Young man working at desk

Diversity in the creative industries is threatened by the prevalence of internships, which act as a barrier to social mobility, a new report by the Institute for Public Policy Research (IPPR) has concluded.

It is calling on Government to place limits on employers’ use of unpaid interns.

Analysis of online jobs postings found that the arts, entertainment and recreation sector advertises a disproportionally high number of internships, compared with other sectors.

It also found that young people working in creative professions were more likely to have had a parent working in a professional occupation while growing up, and are less likely to be from an ethnic minority background than the working population as a whole.

“The fact that internships are so prevalent in the creative industries is concerning, because the creative workforce lacks ethnic and socioeconomic diversity, particularly at entry level,” the report says.

“If internships without measures to ensure equal access are common, there is a risk that the diversity of the sector will suffer.”

Permanent feature

The report examines the role of internships in the graduate labour market and concludes they have become a “permanent feature” and are now a “must have” for the typical graduate.

The research found the ‘creative industries’ – which includes the information and communication sector, as well as arts, entertainment and recreation – are responsible for 11.4% of all internships, but only 3.7% of job vacancies advertised.

It also found three quarters of all arts and creative industries internships are in the capital, disadvantaging young people without savings or access to free accommodation.

The reliance on unpaid or poorly paid work as a route into a creative career echoes research by the Jerwood Charitable Foundation, which suggested three-quarters of people in the arts volunteer before finding paid work.
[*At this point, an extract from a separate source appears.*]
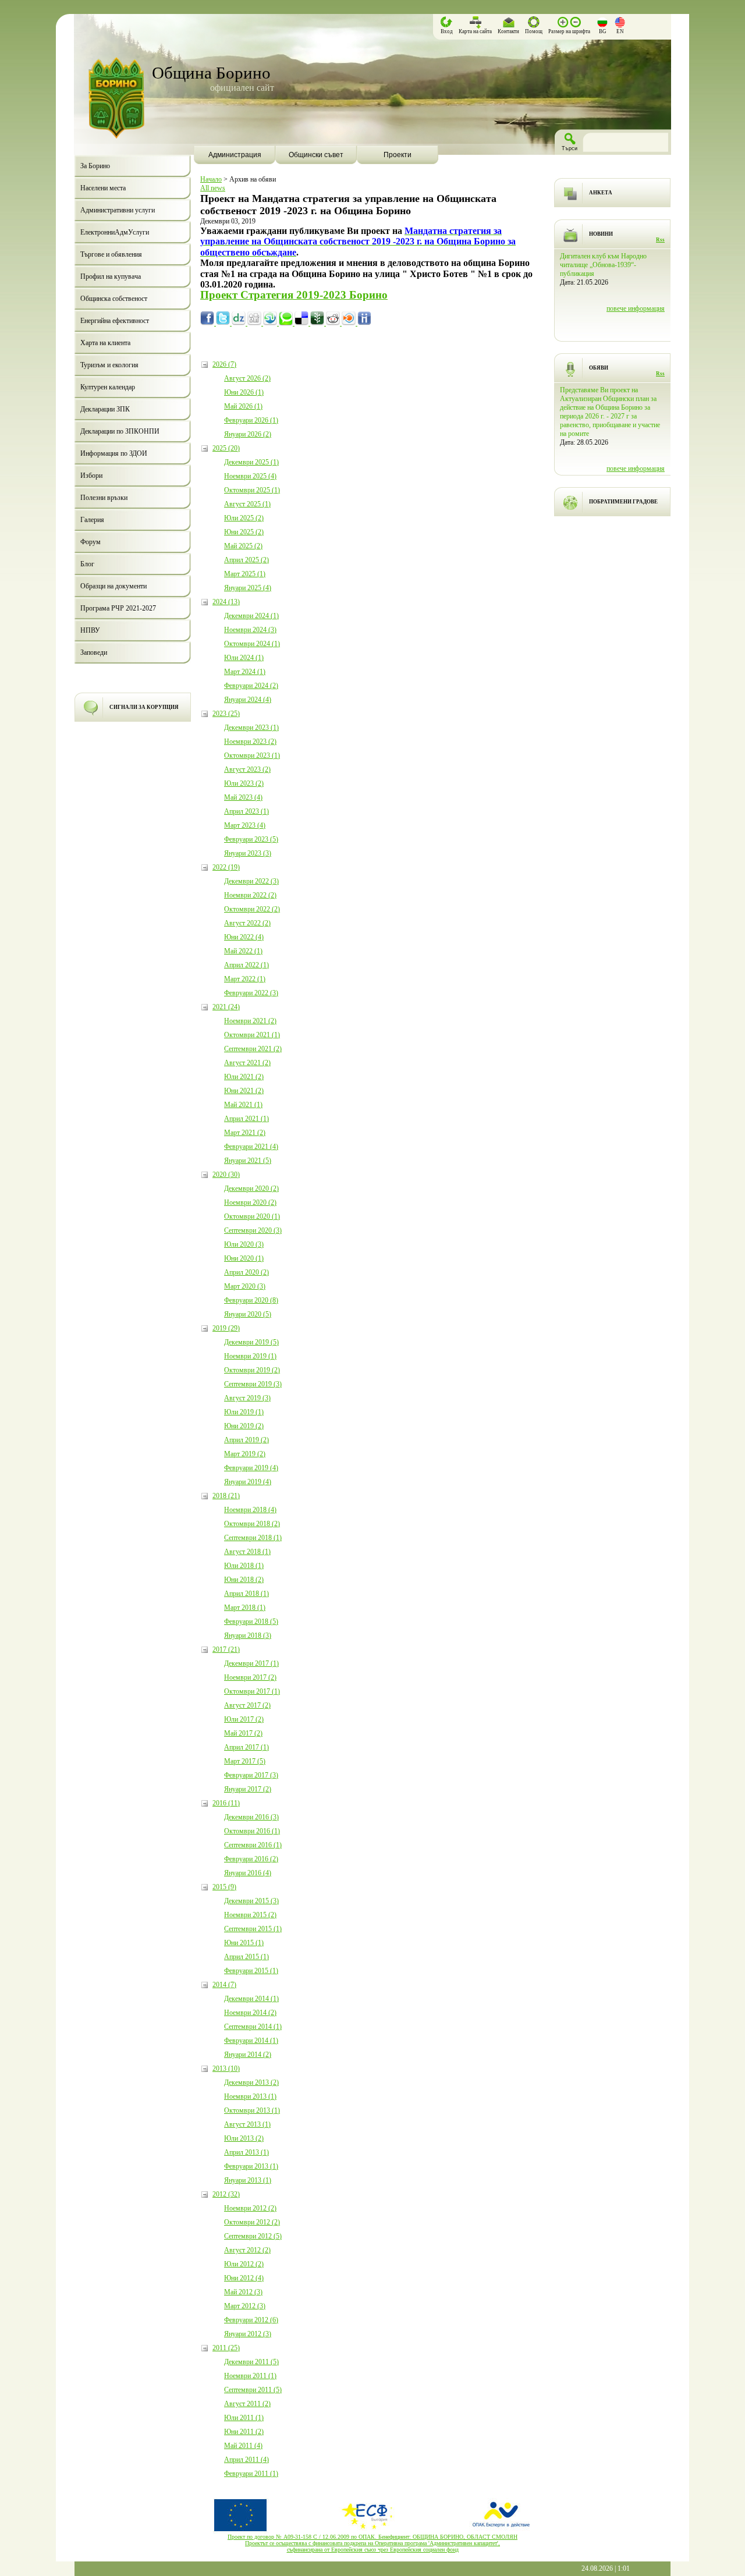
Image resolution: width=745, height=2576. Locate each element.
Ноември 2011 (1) (250, 2376)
Of these, 59% were found to have volunteered for at least six months either full-time or part-time, including 12% who worked unpaid for over three years.


The IPPR report found that only 16% of London’s ‘creative workforce’ who are under the age of 30 belongs to an ethnic minority group, despite 30% of the capital’s under-30 working population fitting into the same categories. Similarly, in the rest of the country 8% of the under-30 creative workforce is from an ethnic minority group, compared with 9% of the working population.

It adds that although 44% of the under-30 working population had a breadwinning parent in a managerial or professional occupation at age 14, “this is true for 64% of the same group working in creative occupations”.

To address this disparity, IPPR is urging universities to offer brokered work placements to all students, prioritising those from disadvantaged backgrounds.

It is also calling on Government to implement a new residential internship opportunity programme for young people from ‘opportunity areas’, and to ban any placement lasting longer than four weeks.

“We also recommend that the Government examines the case and means for legally protecting the term ‘internship’, potentially in a similar way to the protection of the term ‘apprenticeship’, such that it only applies to placements that are paid and which offer a training opportunity,” the report adds.